Pineal parenchymal tumors
Pineal parenchymal tumors arise from pineocytes or their precursors, and they are distinct from other pineal gland neoplasms such as astrocytic and germ cell tumors.
Pineocytoma (WHO grade II) is a slow-growing pineal parenchymal neoplasm that primarily occurs in young adults. Pineocytomas account for fewer than 1% of all brain tumors and comprise approximately 45% of all pineal parenchymal tumors. Adults aged 25 to 35 years are most frequently affected. No specific cytogenetic abnormalities or molecular genetics exist with this tumor. The 5-year survival rate has been reported to be as high as 86%.
Pineoblastoma (WHO grade IV) is a highly malignant primitive embryonal tumor of the pineal gland that manifests primarily in children. Pineoblastomas are rare brain tumors that comprise approximately 45% of all pineal parenchymal tumors. No specific cytogenetic abnormalities or molecular genetics exist with this tumor. Tumors similar to pineoblastomas in appearance have been observed in patients with familial (bilateral) retinoblastoma. Projected 1-, 3-, and 5-year survival rates of pineoblastoma patients treated by various modalities are 88%, 78%, and 58%, respectively.
Pineal parenchymal tumors of intermediate differentiation are monomorphous tumors exhibiting moderately high cellularity, mild nuclear atypia, occasional mitosis, and the absence of large pineocytomatous rosettes. They comprise approximately 10% of all pineal parenchymal tumors and occur in all age groups. No specific cytogenetic abnormalities or molecular genetics exist with this tumor. Clinical behavior is variable.
(Refer to the Pineal Parenchymal Tumors section of this summary for treatment information. Refer to the PDQ summary on Childhood Central Nervous System Embryonal Tumors Treatment for more information.)
Many tumor types are found in the meninges. Most common are meningiomas, which arise from meningothelial cells. Many mesenchymal, nonmeningothelial tumors also occur, but most are rare in the meninges and more commonly found at other sites; only hemangiopericytomas are mentioned here because they are more frequent and historically confused with meningiomas. A wide spectrum of melanocytic lesions can also be found; these are rarely hemangioblastomas and are classified as of uncertain histogenesis.

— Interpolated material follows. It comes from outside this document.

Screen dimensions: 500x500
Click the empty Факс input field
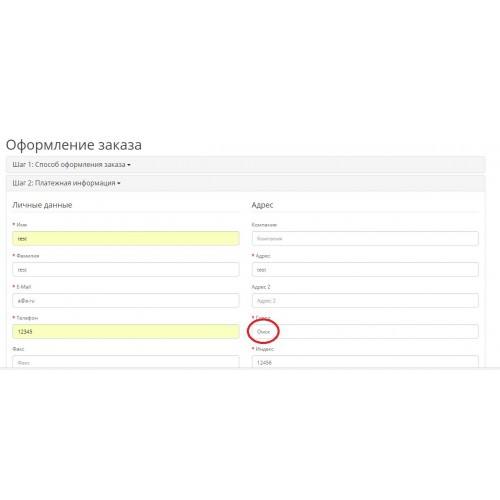click(x=126, y=362)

Meningiomas (WHO grades I-III) are typically slow-growing, benign, WHO grade I tumors attached to the dura mater and composed of neoplastic meningothelial (arachnoidal) cells. Meningiomas are estimated to comprise between 13% and 26% of primary brain tumors and have an annual incidence of approximately 6 per 100,000 persons. Meningiomas usually occur in adults, with a peak occurrence during the sixth and seventh decades of life. Women are affected more often than men, with a female to male ratio as high as 2:1. Atypical meningiomas (WHO grade II) constitute 4.7% to 7.2% of meningiomas, while anaplastic (malignant) meningiomas (WHO grade III) account for 1.0% to 2.8% of meningiomas. These higher grade meningiomas may show a conspicuous predominance in males. Most meningiomas arise within the intracranial, orbital, and intravertebral cavities. Spinal meningiomas are most common in the thoracic region; atypical and anaplastic meningiomas are more common on the falx and the lateral convexities.